Entries from a dataset
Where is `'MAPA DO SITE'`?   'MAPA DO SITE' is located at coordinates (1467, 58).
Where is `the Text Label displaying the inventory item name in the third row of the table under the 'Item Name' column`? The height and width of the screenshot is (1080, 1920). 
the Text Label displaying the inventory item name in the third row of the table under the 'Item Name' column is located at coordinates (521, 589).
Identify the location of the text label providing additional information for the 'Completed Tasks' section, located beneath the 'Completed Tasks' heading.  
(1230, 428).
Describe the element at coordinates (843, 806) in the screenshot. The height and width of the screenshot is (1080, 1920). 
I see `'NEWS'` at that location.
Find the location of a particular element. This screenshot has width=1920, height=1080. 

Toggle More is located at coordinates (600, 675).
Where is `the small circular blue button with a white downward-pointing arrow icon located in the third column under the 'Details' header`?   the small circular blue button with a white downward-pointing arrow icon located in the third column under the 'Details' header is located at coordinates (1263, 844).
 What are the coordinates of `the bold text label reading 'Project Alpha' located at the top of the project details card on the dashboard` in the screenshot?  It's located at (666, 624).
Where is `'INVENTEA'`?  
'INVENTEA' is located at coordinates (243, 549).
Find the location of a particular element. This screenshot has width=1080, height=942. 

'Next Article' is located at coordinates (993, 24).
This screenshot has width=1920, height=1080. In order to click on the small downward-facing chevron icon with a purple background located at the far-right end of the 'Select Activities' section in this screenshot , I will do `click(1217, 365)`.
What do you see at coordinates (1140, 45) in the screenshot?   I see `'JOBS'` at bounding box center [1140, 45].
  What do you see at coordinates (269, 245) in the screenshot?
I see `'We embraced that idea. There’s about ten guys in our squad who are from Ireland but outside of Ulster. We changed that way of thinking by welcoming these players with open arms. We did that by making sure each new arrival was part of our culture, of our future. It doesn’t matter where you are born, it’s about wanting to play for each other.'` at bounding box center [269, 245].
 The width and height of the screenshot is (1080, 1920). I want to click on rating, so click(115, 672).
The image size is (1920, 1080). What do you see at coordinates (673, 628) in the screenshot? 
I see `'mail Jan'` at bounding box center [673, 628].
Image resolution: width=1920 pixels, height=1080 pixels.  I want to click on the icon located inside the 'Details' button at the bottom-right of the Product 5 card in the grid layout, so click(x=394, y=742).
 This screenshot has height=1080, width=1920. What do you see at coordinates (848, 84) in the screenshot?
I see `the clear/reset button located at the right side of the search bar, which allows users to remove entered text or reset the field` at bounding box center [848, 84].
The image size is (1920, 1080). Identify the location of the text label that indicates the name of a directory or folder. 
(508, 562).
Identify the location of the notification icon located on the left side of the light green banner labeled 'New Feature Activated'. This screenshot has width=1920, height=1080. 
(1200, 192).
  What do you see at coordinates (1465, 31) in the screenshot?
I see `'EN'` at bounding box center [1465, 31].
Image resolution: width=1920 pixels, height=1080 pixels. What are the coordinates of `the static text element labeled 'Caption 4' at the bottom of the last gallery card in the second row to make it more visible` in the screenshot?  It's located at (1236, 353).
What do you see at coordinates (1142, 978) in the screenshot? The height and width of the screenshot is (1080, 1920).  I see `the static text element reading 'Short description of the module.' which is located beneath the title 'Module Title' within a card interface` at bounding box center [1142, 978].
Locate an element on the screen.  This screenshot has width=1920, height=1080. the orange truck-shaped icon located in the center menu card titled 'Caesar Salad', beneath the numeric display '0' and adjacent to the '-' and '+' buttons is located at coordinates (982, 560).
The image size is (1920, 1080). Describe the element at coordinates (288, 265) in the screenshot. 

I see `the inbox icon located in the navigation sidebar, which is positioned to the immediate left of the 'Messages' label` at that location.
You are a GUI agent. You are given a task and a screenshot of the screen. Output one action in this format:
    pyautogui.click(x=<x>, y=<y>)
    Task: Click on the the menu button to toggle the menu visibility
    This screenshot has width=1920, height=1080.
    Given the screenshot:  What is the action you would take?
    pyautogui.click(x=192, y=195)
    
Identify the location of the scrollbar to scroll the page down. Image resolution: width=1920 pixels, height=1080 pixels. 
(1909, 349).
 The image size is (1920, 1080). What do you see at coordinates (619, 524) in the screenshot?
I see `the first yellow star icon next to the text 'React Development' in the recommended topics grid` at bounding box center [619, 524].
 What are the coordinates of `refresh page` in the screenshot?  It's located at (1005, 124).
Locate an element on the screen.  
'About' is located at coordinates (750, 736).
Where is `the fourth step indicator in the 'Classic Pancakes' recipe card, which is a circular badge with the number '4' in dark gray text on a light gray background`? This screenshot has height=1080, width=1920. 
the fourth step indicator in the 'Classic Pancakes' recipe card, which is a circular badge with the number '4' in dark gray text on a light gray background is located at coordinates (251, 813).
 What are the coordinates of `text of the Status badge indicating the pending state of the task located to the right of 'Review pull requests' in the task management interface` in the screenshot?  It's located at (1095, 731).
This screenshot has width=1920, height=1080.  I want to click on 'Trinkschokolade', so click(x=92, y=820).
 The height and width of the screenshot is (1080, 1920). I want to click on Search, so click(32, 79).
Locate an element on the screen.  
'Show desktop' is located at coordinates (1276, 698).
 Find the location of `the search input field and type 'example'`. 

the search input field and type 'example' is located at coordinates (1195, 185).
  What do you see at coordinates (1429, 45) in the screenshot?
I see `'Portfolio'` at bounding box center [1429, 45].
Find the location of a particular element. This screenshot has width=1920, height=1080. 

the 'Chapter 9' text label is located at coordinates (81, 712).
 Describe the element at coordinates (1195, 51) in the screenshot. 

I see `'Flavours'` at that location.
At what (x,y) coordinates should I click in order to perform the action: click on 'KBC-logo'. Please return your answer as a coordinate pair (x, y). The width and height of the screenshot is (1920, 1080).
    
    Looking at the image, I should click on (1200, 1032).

EXERCISE AIM
Duplicate the data above line for line, without changing anything.

EXERCISE OUTPUT
Where is `'MAPA DO SITE'`?   'MAPA DO SITE' is located at coordinates (1467, 58).
Where is `the Text Label displaying the inventory item name in the third row of the table under the 'Item Name' column`? The height and width of the screenshot is (1080, 1920). 
the Text Label displaying the inventory item name in the third row of the table under the 'Item Name' column is located at coordinates (521, 589).
Identify the location of the text label providing additional information for the 'Completed Tasks' section, located beneath the 'Completed Tasks' heading.  
(1230, 428).
Describe the element at coordinates (843, 806) in the screenshot. The height and width of the screenshot is (1080, 1920). 
I see `'NEWS'` at that location.
Find the location of a particular element. This screenshot has width=1920, height=1080. 

Toggle More is located at coordinates (600, 675).
Where is `the small circular blue button with a white downward-pointing arrow icon located in the third column under the 'Details' header`?   the small circular blue button with a white downward-pointing arrow icon located in the third column under the 'Details' header is located at coordinates (1263, 844).
 What are the coordinates of `the bold text label reading 'Project Alpha' located at the top of the project details card on the dashboard` in the screenshot?  It's located at (666, 624).
Where is `'INVENTEA'`?  
'INVENTEA' is located at coordinates (243, 549).
Find the location of a particular element. This screenshot has width=1080, height=942. 

'Next Article' is located at coordinates (993, 24).
This screenshot has width=1920, height=1080. In order to click on the small downward-facing chevron icon with a purple background located at the far-right end of the 'Select Activities' section in this screenshot , I will do `click(1217, 365)`.
What do you see at coordinates (1140, 45) in the screenshot?   I see `'JOBS'` at bounding box center [1140, 45].
  What do you see at coordinates (269, 245) in the screenshot?
I see `'We embraced that idea. There’s about ten guys in our squad who are from Ireland but outside of Ulster. We changed that way of thinking by welcoming these players with open arms. We did that by making sure each new arrival was part of our culture, of our future. It doesn’t matter where you are born, it’s about wanting to play for each other.'` at bounding box center [269, 245].
 The width and height of the screenshot is (1080, 1920). I want to click on rating, so click(115, 672).
The image size is (1920, 1080). What do you see at coordinates (673, 628) in the screenshot? 
I see `'mail Jan'` at bounding box center [673, 628].
Image resolution: width=1920 pixels, height=1080 pixels.  I want to click on the icon located inside the 'Details' button at the bottom-right of the Product 5 card in the grid layout, so click(x=394, y=742).
 This screenshot has height=1080, width=1920. What do you see at coordinates (848, 84) in the screenshot?
I see `the clear/reset button located at the right side of the search bar, which allows users to remove entered text or reset the field` at bounding box center [848, 84].
The image size is (1920, 1080). Identify the location of the text label that indicates the name of a directory or folder. 
(508, 562).
Identify the location of the notification icon located on the left side of the light green banner labeled 'New Feature Activated'. This screenshot has width=1920, height=1080. 
(1200, 192).
  What do you see at coordinates (1465, 31) in the screenshot?
I see `'EN'` at bounding box center [1465, 31].
Image resolution: width=1920 pixels, height=1080 pixels. What are the coordinates of `the static text element labeled 'Caption 4' at the bottom of the last gallery card in the second row to make it more visible` in the screenshot?  It's located at (1236, 353).
What do you see at coordinates (1142, 978) in the screenshot? The height and width of the screenshot is (1080, 1920).  I see `the static text element reading 'Short description of the module.' which is located beneath the title 'Module Title' within a card interface` at bounding box center [1142, 978].
Locate an element on the screen.  This screenshot has width=1920, height=1080. the orange truck-shaped icon located in the center menu card titled 'Caesar Salad', beneath the numeric display '0' and adjacent to the '-' and '+' buttons is located at coordinates (982, 560).
The image size is (1920, 1080). Describe the element at coordinates (288, 265) in the screenshot. 

I see `the inbox icon located in the navigation sidebar, which is positioned to the immediate left of the 'Messages' label` at that location.
You are a GUI agent. You are given a task and a screenshot of the screen. Output one action in this format:
    pyautogui.click(x=<x>, y=<y>)
    Task: Click on the the menu button to toggle the menu visibility
    This screenshot has width=1920, height=1080.
    Given the screenshot:  What is the action you would take?
    pyautogui.click(x=192, y=195)
    
Identify the location of the scrollbar to scroll the page down. Image resolution: width=1920 pixels, height=1080 pixels. 
(1909, 349).
 The image size is (1920, 1080). What do you see at coordinates (619, 524) in the screenshot?
I see `the first yellow star icon next to the text 'React Development' in the recommended topics grid` at bounding box center [619, 524].
 What are the coordinates of `refresh page` in the screenshot?  It's located at (1005, 124).
Locate an element on the screen.  
'About' is located at coordinates (750, 736).
Where is `the fourth step indicator in the 'Classic Pancakes' recipe card, which is a circular badge with the number '4' in dark gray text on a light gray background`? This screenshot has height=1080, width=1920. 
the fourth step indicator in the 'Classic Pancakes' recipe card, which is a circular badge with the number '4' in dark gray text on a light gray background is located at coordinates (251, 813).
 What are the coordinates of `text of the Status badge indicating the pending state of the task located to the right of 'Review pull requests' in the task management interface` in the screenshot?  It's located at (1095, 731).
This screenshot has width=1920, height=1080.  I want to click on 'Trinkschokolade', so click(x=92, y=820).
 The height and width of the screenshot is (1080, 1920). I want to click on Search, so click(32, 79).
Locate an element on the screen.  
'Show desktop' is located at coordinates (1276, 698).
 Find the location of `the search input field and type 'example'`. 

the search input field and type 'example' is located at coordinates (1195, 185).
  What do you see at coordinates (1429, 45) in the screenshot?
I see `'Portfolio'` at bounding box center [1429, 45].
Find the location of a particular element. This screenshot has width=1920, height=1080. 

the 'Chapter 9' text label is located at coordinates (81, 712).
 Describe the element at coordinates (1195, 51) in the screenshot. 

I see `'Flavours'` at that location.
At what (x,y) coordinates should I click in order to perform the action: click on 'KBC-logo'. Please return your answer as a coordinate pair (x, y). The width and height of the screenshot is (1920, 1080).
    
    Looking at the image, I should click on (1200, 1032).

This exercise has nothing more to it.